Leclerc anticipe une baisse des carburants de 10 à 15 centimes, mais met en garde contre la volatilité
Michel-Edouard Leclerc, président du comité stratégique des centres E.Leclerc, a annoncé ce vendredi 10 avril 2026 sur BFMTV/RMC une baisse progressive des prix des carburants de 10 à 15 centimes d'euros « dans la semaine ». Cette prévision intervient dans le contexte du cessez-le-feu entre les États-Unis et l'Iran, qui apaise temporairement les tensions géopolitiques affectant les cours du pétrole.
Un optimisme mesuré face à des marchés instables
Le leader de la distribution alimentaire en France a toutefois tempéré son annonce en rappelant la fragilité de la situation. « Ça devrait baisser mais je ne vais pas faire la même erreur qu'il y a trois semaines où je l'ai annoncé un matin et l'après-midi ils se sont cognés dessus dans le détroit d'Ormuz, et c'est reparti à la hausse », a-t-il déclaré, soulignant la sensibilité des prix aux incidents internationaux.
Sur un éventuel retour aux niveaux de prix antérieurs au conflit au Moyen-Orient, Michel-Edouard Leclerc s'est montré catégorique : « Je ne le sens pas ça ». Il a expliqué cette prudence par la domination des marchés des matières premières par des logiques financières court-termistes, où des acteurs bancaires et financiers spéculent pour réaliser des gains rapides.
Des marges réduites pour les distributeurs
Le patron de Leclerc a également tenu à clarifier les responsabilités dans la formation des prix, insistant sur la faible marge des distributeurs. « La marge des centres Leclerc, c'est 0,4 % », a-t-il précisé, détaillant la chaîne complexe impliquant :
- Les États producteurs
- Les producteurs et raffineurs
- Les transporteurs et traders
- Les brokers
Il a regretté que peu de ces acteurs soient français, limitant ainsi l'influence locale sur les prix.
Critiques envers le gouvernement et fermeté sur les négociations
Michel-Edouard Leclerc n'a pas caché son agacement face aux interventions gouvernementales visant les distributeurs.
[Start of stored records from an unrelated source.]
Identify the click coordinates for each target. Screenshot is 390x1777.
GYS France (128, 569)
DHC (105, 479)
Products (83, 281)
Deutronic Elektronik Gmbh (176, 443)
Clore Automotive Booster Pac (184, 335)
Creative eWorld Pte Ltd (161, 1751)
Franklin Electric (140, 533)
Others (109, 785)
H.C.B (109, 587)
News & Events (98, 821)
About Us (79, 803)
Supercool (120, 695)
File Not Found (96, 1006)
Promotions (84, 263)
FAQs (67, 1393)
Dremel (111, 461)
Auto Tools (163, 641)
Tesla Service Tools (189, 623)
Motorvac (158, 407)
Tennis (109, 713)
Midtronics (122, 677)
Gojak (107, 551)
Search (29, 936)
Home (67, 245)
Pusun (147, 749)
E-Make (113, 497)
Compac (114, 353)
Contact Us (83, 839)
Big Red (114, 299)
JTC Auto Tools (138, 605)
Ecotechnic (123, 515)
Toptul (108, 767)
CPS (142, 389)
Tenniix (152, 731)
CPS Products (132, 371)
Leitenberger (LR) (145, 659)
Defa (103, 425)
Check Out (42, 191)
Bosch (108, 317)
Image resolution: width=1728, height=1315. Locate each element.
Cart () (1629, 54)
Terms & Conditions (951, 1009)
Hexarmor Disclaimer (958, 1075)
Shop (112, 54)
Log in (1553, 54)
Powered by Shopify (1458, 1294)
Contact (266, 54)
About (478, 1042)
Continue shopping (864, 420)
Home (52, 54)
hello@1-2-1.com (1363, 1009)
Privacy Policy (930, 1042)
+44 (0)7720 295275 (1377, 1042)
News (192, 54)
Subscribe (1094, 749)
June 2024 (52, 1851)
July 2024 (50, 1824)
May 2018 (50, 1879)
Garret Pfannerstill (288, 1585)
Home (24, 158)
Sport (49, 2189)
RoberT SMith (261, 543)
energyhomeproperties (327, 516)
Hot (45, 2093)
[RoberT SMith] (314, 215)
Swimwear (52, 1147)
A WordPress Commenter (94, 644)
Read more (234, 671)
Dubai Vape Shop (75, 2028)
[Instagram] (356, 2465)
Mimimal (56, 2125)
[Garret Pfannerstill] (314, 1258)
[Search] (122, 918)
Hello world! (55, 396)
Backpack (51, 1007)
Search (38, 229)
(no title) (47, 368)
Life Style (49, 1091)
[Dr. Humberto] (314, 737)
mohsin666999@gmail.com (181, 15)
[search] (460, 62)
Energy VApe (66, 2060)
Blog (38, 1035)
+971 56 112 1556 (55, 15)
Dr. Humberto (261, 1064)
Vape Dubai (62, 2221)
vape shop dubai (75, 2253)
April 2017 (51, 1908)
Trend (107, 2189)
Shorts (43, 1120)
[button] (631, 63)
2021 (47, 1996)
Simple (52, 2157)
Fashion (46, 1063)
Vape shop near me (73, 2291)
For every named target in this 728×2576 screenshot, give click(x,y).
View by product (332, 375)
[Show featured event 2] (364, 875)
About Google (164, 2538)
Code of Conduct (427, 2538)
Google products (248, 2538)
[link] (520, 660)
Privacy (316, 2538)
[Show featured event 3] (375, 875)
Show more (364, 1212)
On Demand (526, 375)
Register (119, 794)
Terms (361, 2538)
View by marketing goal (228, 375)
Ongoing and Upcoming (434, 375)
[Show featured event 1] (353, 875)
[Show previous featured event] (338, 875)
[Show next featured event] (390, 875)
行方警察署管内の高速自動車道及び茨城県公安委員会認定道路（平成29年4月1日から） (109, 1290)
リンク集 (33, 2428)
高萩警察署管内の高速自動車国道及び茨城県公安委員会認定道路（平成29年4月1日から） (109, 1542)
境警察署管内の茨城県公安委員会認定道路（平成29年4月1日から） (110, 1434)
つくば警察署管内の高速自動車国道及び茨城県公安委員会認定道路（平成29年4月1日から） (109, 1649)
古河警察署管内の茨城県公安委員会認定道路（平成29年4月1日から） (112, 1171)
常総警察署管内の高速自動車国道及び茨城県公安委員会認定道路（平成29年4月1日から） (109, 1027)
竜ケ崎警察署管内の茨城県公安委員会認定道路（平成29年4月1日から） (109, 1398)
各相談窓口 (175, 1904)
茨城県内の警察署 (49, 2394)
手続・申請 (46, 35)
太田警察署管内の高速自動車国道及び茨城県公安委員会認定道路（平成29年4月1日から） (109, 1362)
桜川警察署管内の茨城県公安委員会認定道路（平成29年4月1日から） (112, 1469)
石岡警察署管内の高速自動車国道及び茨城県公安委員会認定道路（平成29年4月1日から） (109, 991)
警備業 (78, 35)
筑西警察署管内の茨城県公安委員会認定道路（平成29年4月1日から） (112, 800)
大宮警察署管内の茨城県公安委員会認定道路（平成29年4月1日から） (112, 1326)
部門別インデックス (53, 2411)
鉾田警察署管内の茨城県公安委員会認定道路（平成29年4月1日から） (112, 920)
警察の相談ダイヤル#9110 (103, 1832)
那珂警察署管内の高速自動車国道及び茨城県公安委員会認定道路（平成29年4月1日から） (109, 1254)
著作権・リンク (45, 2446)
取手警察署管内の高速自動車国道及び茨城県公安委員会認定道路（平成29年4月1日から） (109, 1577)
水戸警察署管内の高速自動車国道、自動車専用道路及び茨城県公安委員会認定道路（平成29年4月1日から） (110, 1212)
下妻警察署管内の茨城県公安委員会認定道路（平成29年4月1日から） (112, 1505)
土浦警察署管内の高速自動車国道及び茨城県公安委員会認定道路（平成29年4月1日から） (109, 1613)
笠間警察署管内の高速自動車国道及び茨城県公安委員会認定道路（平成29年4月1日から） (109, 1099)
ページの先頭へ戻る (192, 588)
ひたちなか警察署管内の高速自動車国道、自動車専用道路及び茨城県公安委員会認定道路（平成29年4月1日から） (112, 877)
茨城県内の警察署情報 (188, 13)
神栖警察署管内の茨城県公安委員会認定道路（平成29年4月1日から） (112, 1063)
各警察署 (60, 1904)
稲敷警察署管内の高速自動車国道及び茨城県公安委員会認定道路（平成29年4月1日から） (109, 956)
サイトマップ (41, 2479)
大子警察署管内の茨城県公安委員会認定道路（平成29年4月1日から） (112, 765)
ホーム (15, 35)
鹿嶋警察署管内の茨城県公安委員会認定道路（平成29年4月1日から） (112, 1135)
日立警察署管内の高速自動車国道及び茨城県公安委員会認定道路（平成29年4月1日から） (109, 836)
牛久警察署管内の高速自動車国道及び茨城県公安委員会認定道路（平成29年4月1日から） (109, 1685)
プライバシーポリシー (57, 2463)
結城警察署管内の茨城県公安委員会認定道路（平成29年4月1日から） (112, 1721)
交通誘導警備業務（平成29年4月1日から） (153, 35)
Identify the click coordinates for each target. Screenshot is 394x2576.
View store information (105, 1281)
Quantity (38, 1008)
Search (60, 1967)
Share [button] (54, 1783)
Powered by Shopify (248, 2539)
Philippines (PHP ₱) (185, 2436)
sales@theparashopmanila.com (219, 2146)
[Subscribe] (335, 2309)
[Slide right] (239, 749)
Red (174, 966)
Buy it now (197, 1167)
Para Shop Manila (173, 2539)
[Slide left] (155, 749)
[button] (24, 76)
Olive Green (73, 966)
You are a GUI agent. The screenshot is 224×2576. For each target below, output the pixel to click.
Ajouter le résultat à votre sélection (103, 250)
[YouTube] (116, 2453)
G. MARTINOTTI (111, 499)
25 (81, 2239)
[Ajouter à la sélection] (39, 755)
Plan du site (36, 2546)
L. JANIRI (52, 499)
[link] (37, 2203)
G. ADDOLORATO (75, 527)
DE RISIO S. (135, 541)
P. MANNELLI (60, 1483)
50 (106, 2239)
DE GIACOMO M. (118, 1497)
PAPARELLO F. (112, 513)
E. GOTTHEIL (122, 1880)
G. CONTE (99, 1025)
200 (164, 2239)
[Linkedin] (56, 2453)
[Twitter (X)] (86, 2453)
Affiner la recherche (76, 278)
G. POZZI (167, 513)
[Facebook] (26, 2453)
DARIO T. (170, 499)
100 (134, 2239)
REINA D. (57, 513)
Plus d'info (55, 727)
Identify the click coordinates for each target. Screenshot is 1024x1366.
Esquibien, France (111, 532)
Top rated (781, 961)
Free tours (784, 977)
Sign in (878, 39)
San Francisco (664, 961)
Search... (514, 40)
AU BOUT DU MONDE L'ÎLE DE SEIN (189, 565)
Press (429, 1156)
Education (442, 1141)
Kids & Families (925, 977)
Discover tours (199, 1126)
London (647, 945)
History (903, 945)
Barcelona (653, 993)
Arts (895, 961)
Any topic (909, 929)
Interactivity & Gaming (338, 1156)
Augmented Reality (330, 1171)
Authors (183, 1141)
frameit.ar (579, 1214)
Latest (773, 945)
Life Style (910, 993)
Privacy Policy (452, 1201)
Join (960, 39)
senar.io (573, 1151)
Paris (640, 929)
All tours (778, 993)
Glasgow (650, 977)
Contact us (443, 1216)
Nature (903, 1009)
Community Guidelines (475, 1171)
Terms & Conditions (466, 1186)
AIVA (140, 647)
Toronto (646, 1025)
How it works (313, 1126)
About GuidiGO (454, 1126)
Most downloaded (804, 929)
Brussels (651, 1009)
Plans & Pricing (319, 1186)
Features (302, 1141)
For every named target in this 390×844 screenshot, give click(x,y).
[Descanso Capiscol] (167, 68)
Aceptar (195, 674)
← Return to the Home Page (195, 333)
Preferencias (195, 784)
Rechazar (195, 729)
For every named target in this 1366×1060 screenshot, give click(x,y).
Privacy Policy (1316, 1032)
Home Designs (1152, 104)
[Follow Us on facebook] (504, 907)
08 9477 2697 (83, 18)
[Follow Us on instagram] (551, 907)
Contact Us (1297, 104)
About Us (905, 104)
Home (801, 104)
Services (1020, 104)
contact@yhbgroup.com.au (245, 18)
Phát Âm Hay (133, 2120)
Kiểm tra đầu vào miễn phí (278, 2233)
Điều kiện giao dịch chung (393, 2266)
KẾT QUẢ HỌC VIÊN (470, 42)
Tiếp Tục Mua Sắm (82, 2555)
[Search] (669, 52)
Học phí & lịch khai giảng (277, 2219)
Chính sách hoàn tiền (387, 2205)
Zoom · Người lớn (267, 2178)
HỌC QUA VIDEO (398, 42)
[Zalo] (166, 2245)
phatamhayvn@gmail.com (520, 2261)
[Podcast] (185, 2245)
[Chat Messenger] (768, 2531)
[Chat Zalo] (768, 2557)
Visant directement Serge Papin, ancien patron de Système U et ministre du Commerce, il a dénoncé des contrôles médiatisés dans les stations-service, affirmant : « On n'a pas aimé ».
Enfin, il a fermé la porte à toute réouverture des négociations commerciales avec les industriels, malgré le regain d'inflation, estimant que les marges des distributeurs ne permettent pas de concessions supplémentaires.
Cette annonce de baisse, bien que modeste, représente une éclaircie pour les consommateurs après des mois de prix records, mais elle reste conditionnée à une stabilité géopolitique précaire au Moyen-Orient.